Current Exhibits

SEEDSCAPES: FUTURE-PROOFING NATURE

Dornith Doherty, Sant Khalsa, Chrystel Lebas, Heidi Morstang, Liz Orton

From Scottish shorelines to Arctic seed vaults, five contemporary artists explore global efforts to save plants from extinction. Plant diversity is threatened by global warming, pollution and war. Yet without seeds and their potential for food and medicine, we cannot sustain ourselves.

Dornith Doherty documents seed banks around the world, using scientific imaging to reveal seeds in ‘suspended animation’. Sant Khalsa responds to the plight of forest fires and deforestation in California. Chrystel Lebas follows in the footsteps of botanist E.J. Salisbury, photographing natural habitats almost a hundred years later. Liz Orton goes behind the scenes at the Herbarium at Kew, while Heidi Morstang journeys to the Svalbard Global Seed Vault in the Arctic Norwegian Archipelago.

Featuring photography, moving image and sculpture, Seedscapes will capture the imagination of anyone interested in art, nature, and the future of our planet.

Seedscapes: Future-Proofing Nature is curated by Liz Wells with creative producer Pippa Oldfield.  An Impressions Gallery touring exhibition curated by Liz Wells in association with The Dick Institute and Royal Albert Memorial Museum & Art Gallery.

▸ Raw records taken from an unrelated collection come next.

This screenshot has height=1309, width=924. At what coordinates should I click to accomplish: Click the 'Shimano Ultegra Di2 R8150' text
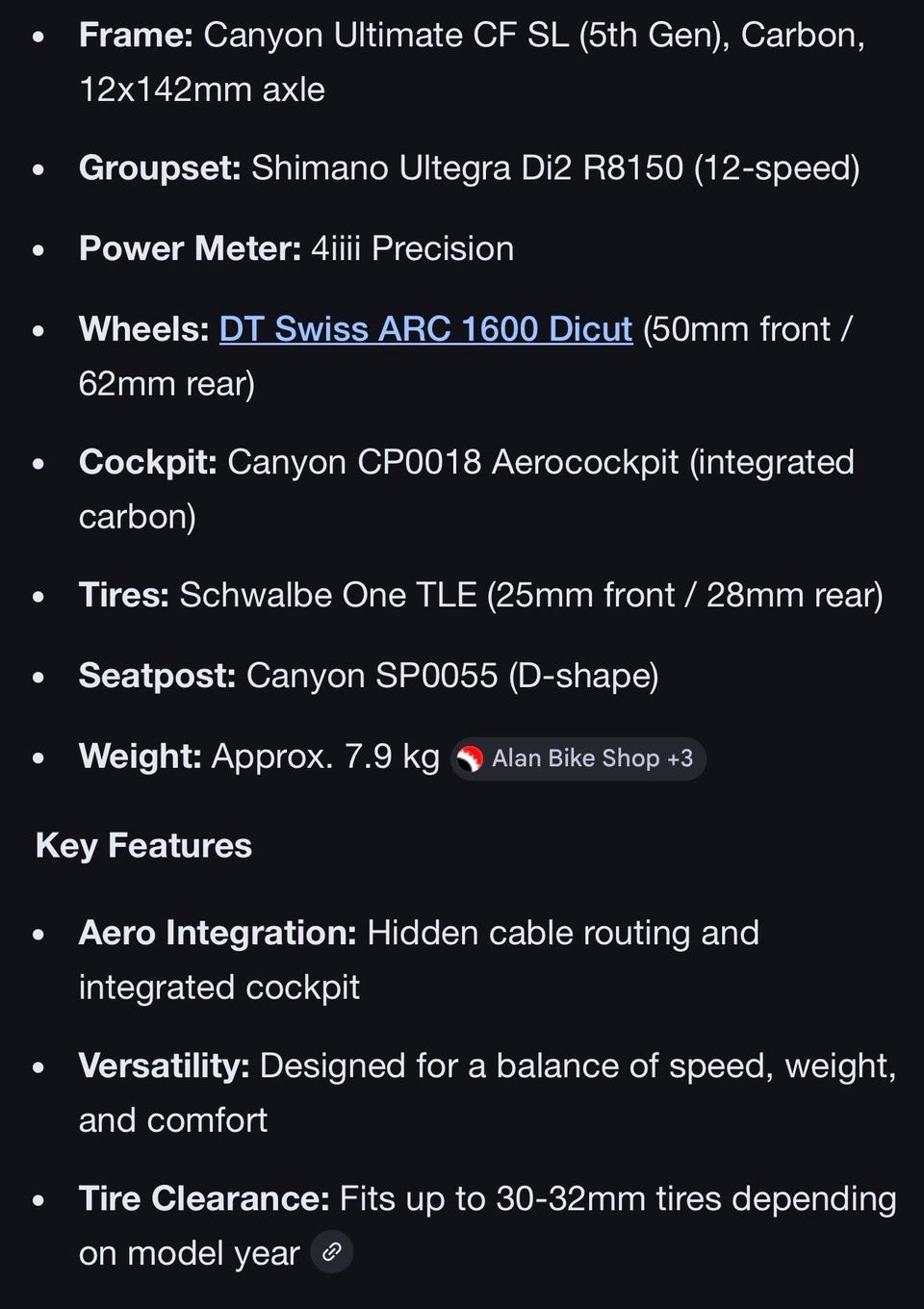(x=468, y=168)
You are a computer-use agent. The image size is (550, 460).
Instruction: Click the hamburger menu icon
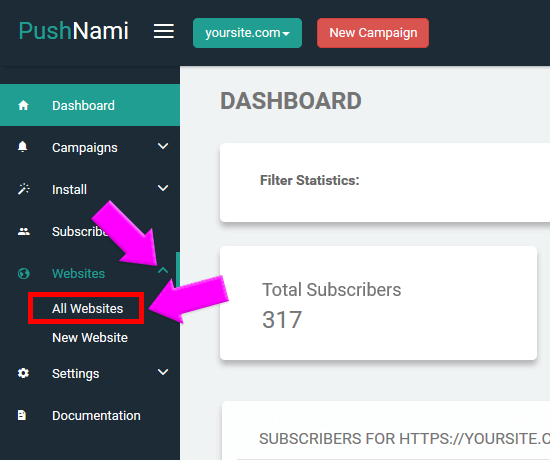pyautogui.click(x=163, y=31)
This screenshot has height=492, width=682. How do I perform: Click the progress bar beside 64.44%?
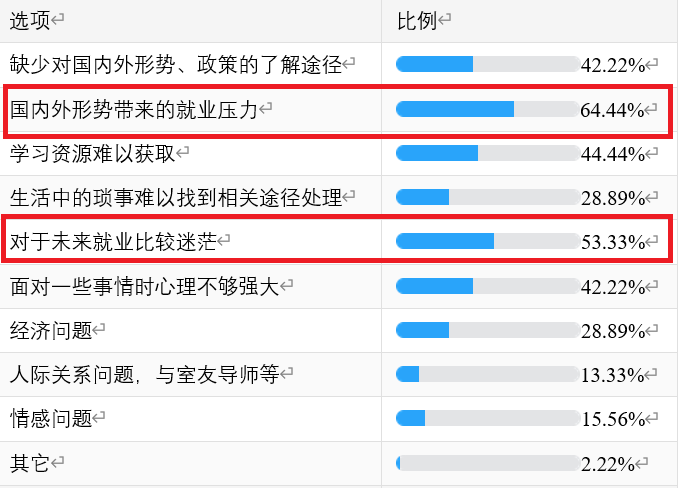(487, 109)
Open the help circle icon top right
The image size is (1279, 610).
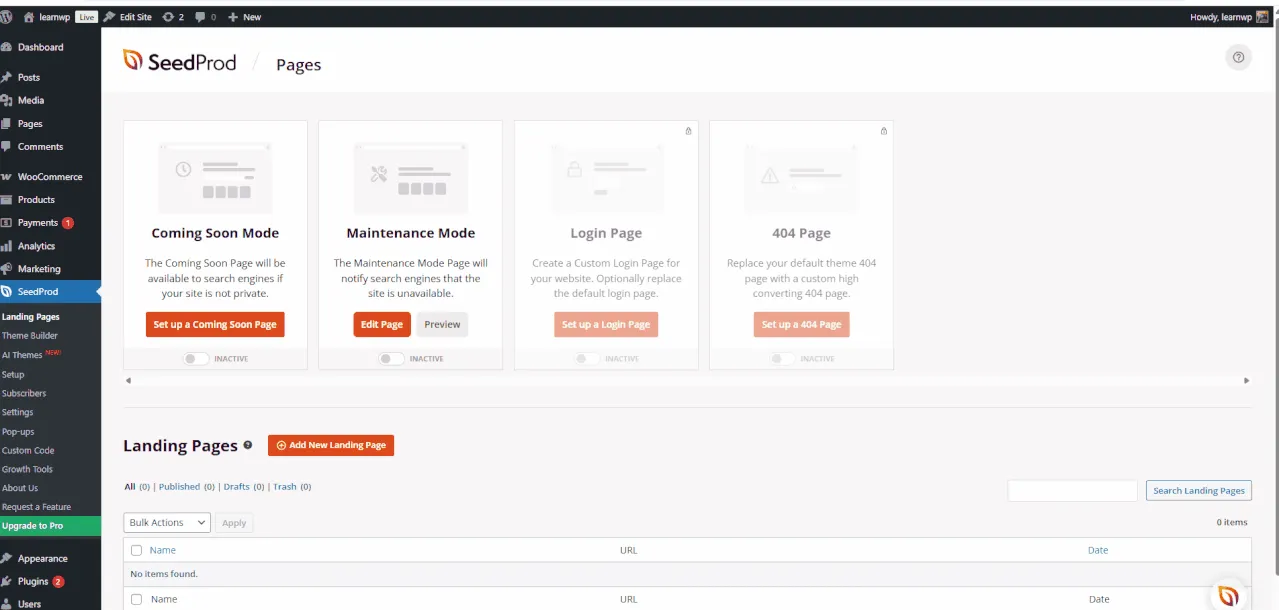click(1238, 57)
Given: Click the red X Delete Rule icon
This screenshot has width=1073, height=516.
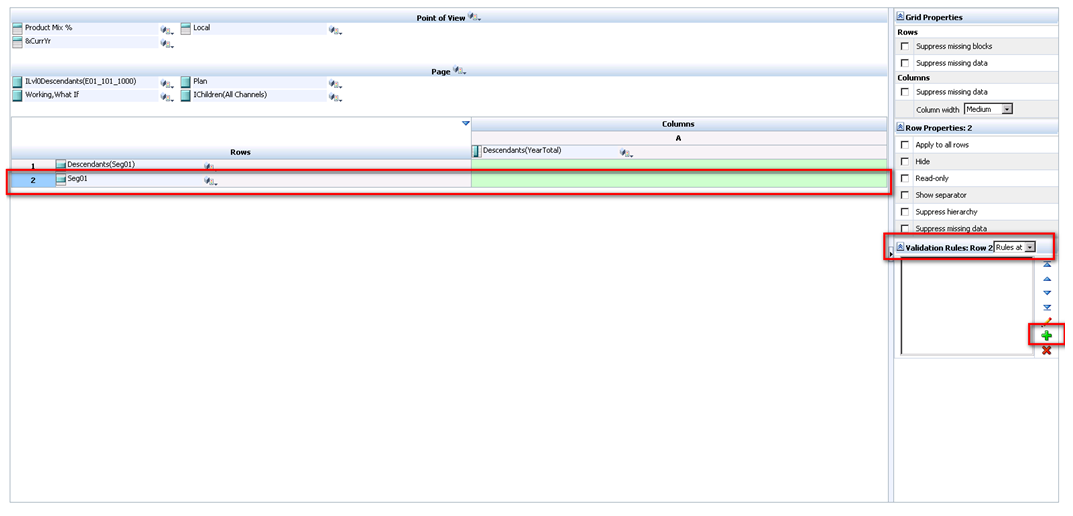Looking at the screenshot, I should tap(1046, 350).
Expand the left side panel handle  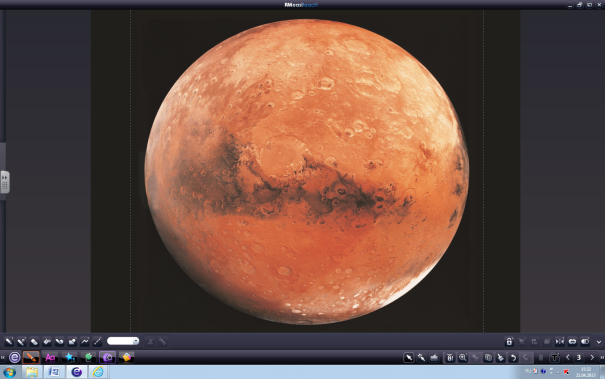[5, 181]
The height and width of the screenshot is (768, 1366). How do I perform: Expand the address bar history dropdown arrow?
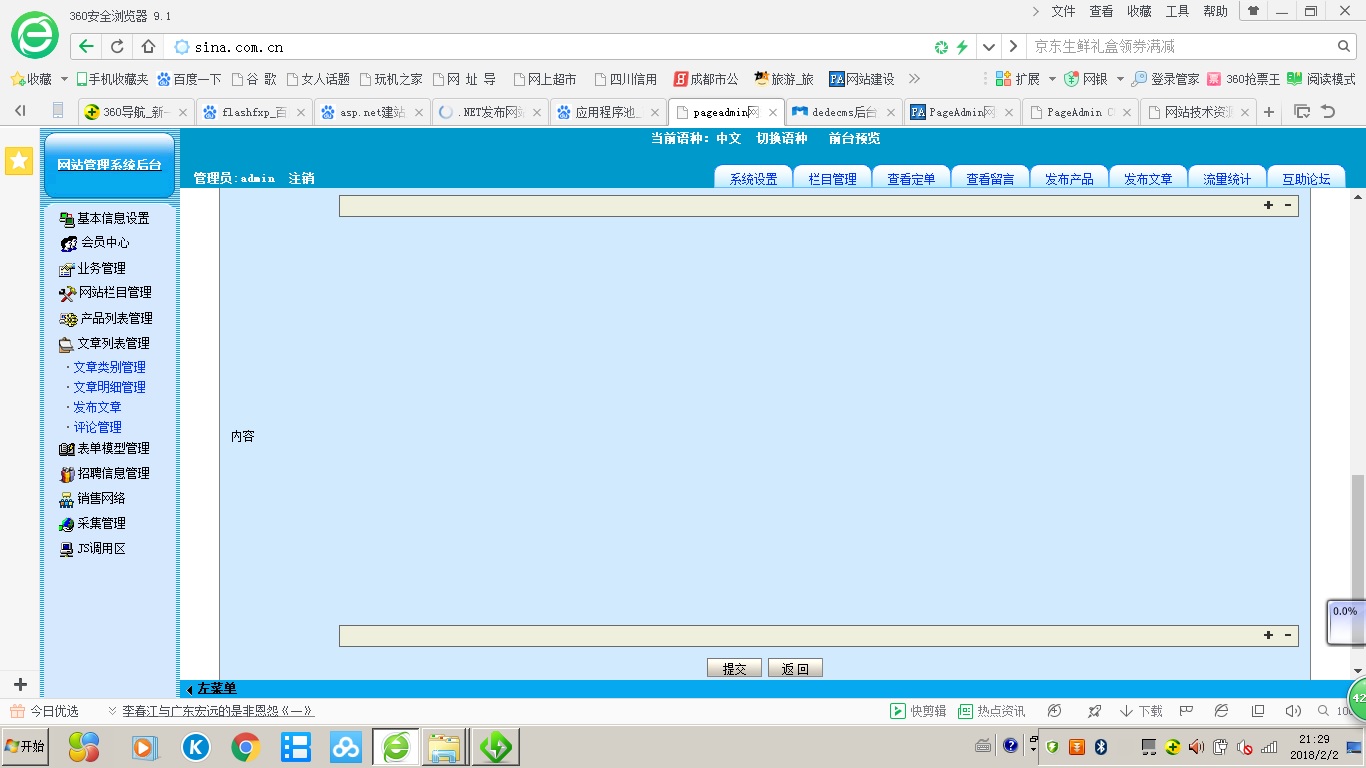coord(989,47)
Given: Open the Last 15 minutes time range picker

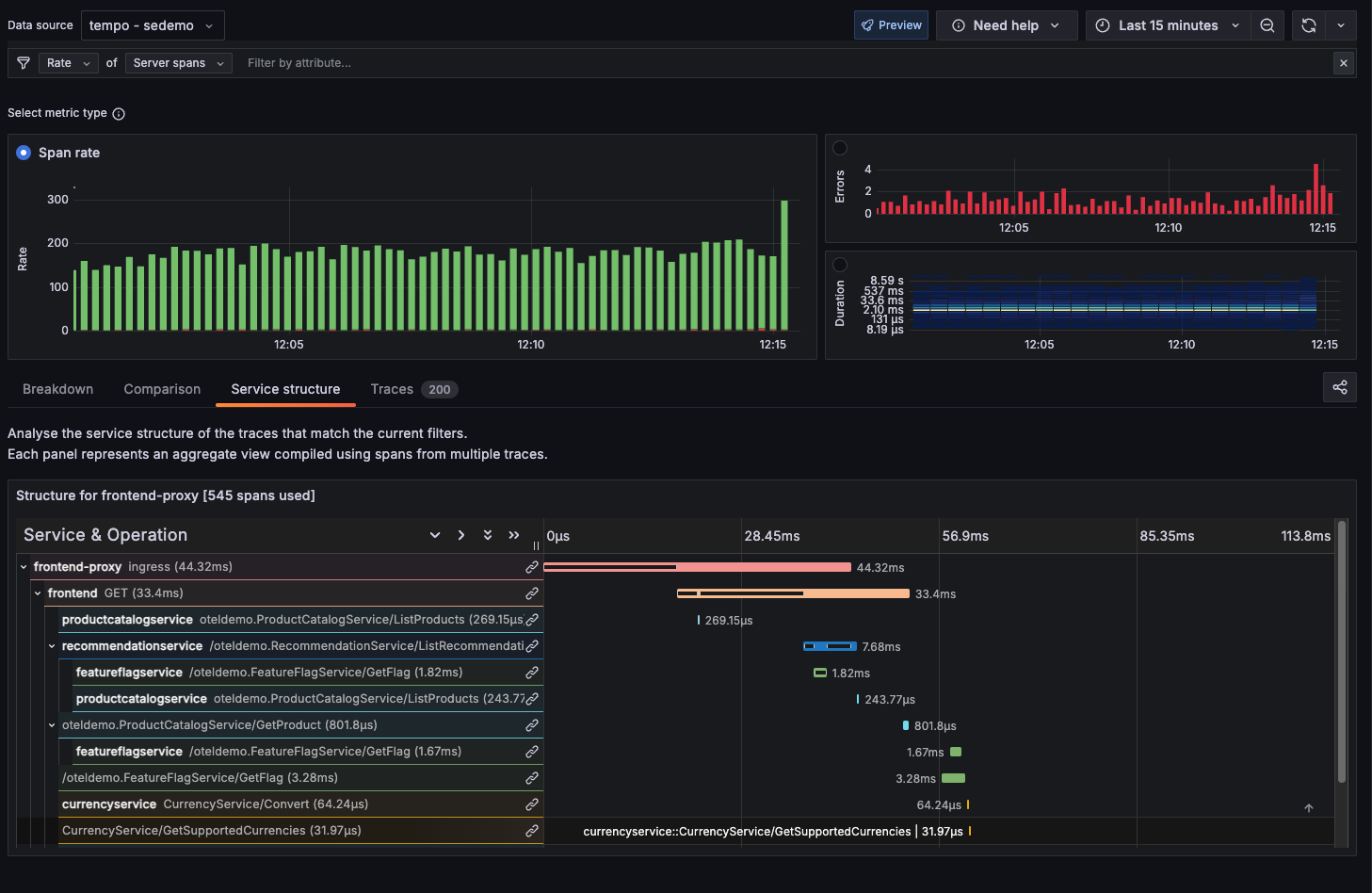Looking at the screenshot, I should (1168, 25).

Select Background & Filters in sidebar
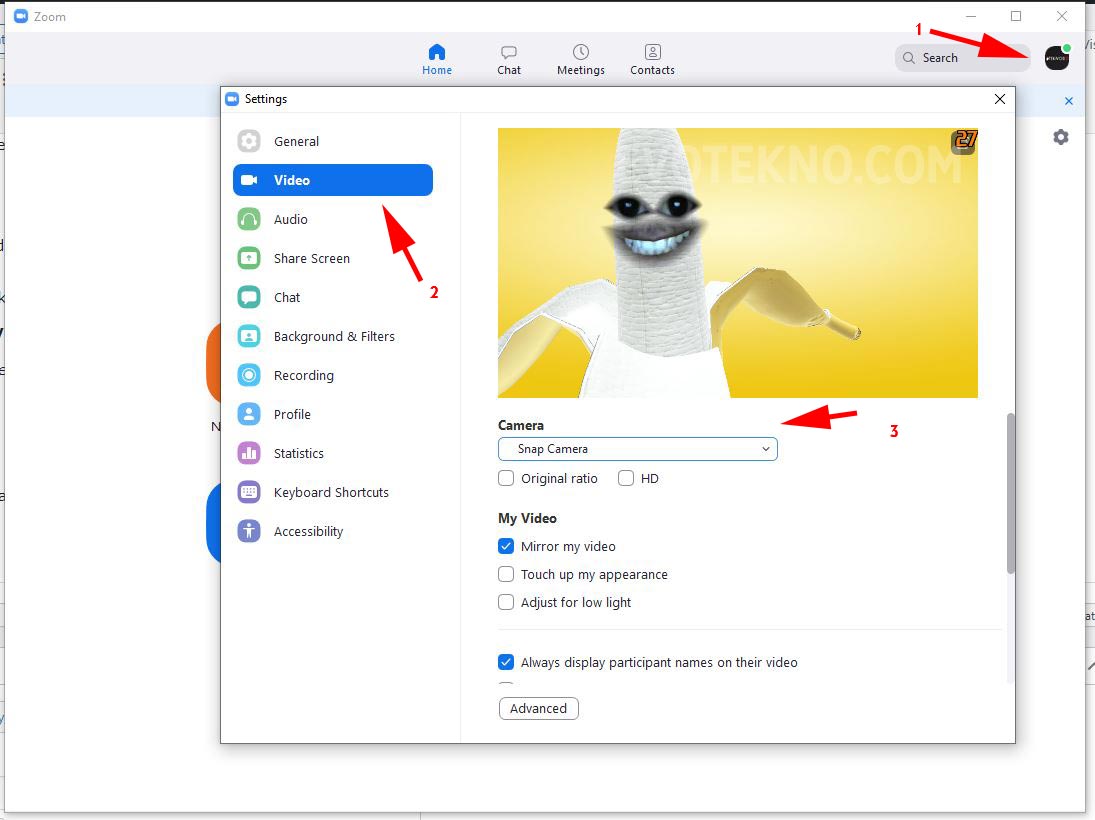point(333,336)
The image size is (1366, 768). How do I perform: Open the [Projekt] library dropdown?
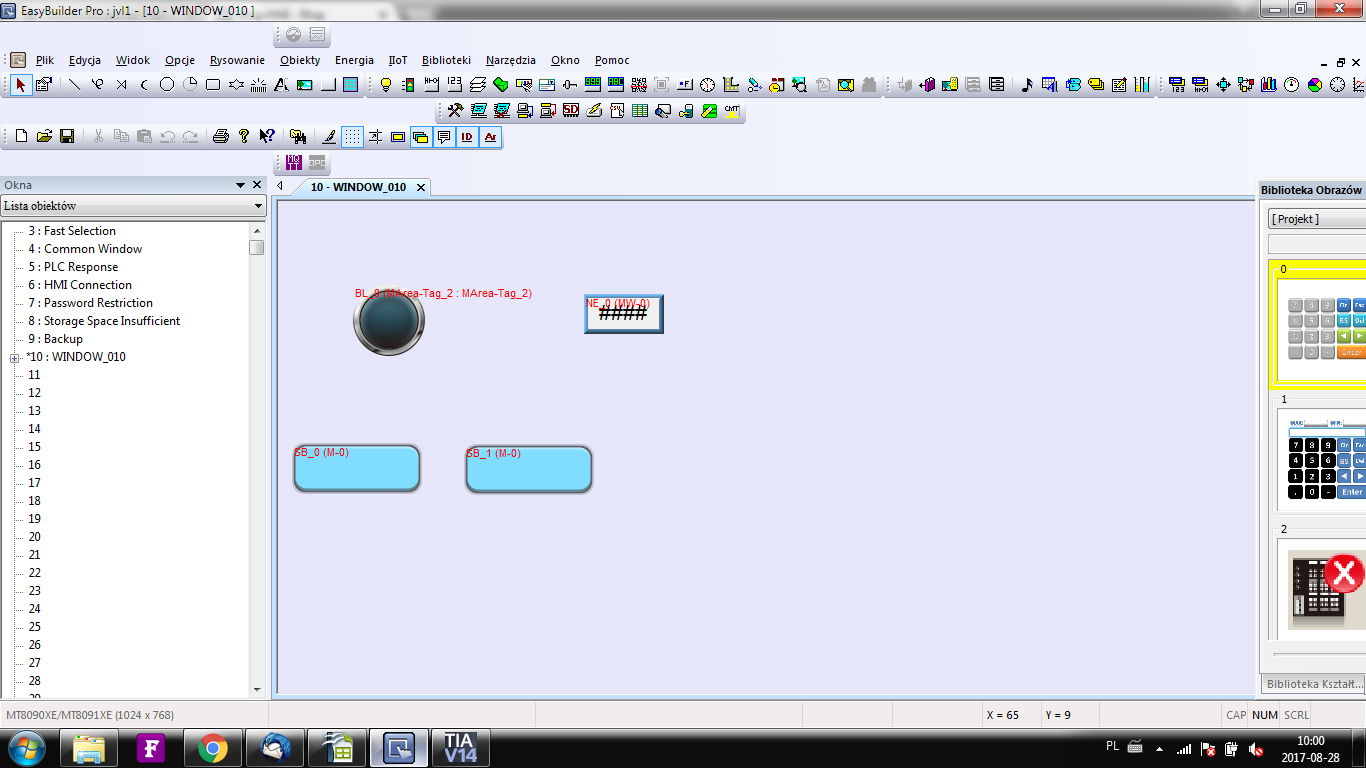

The exhibition will be accompanied by a programme of activities to bring the magic of seeds and the natural world to our audiences and communities. In-gallery and ‘take-home’ creative activities will appeal to curious minds and those looking to appreciate earth’s plant diversity, and we are inviting East Ayrshire primary schools to get involved by posting out our special exhibition activity packs to schools.

There’s also the chance to take part in an innovative photography exhibition engagement project for young people, led by award-winning photographer Alicia Bruce and supported by the National Lottery through Creative Scotland.

 

Over two workshop weekends in October participants will work with Alicia to explore our relationship to nature and the climate crisis through photography, biodiversity and activism at the Dick Institute and Dean Castle Country Park.  The project culminates in a week of exhibitions and art presentations during COP26 this November.

For more info and to find out how to get involved, contact Geraldine.greene@eastayrshireleisure.com

Image: Husk Corn From the series Archiving Eden (2008-2017) © Dornith Doherty

MY TRIBE & ME, MYSELF & I

A showcase exhibition exploring self-expression and identity with artwork created by over 80 young people from East Ayrshire continues until 23 October.

These works were made as a result of visual art engagement projects responding to two exhibitions: Grayson Perry, The Vanity of Small Differences and Claude Cahun, Beneath this Mask, as part of the East Ayrshire Leisure exhibition programme.

My Tribe

Park School, Kilmarnock and Grange Academy pupils

Pupils were invited to create a piece of personal artwork in response to Grayson Perry, The Vanity of Small Differences, an Arts Council Touring exhibition exploring group identities through objects, choices, tribes and belonging.

My Tribe is a collection of artworks providing a snapshot impression of the objects through which these young people choose to express their identities today. This project ran in Autumn 2020, when schools were unable to visit galleries due to the pandemic.  A unique blended learning exhibition box was posted out, bringing a colourful creative experience direct to the classroom with digital and physical art resources.

 Me, Myself & I

Celebrating the Claude Cahun, Beneath This Mask exhibition shown in the Main Gallery over Summer 2021, we invited young people to submit their smartphone selfie-expressive snaps to be exhibited as works of art in the gallery.

Following themes of self-expression and transformation, these self-portraits show how the photographer presents themselves to the world and experiment with identity and style through makeup, props and backgrounds.

New exhibits have been added to the Johnnie Walker display in the Dick Institute's South Museum.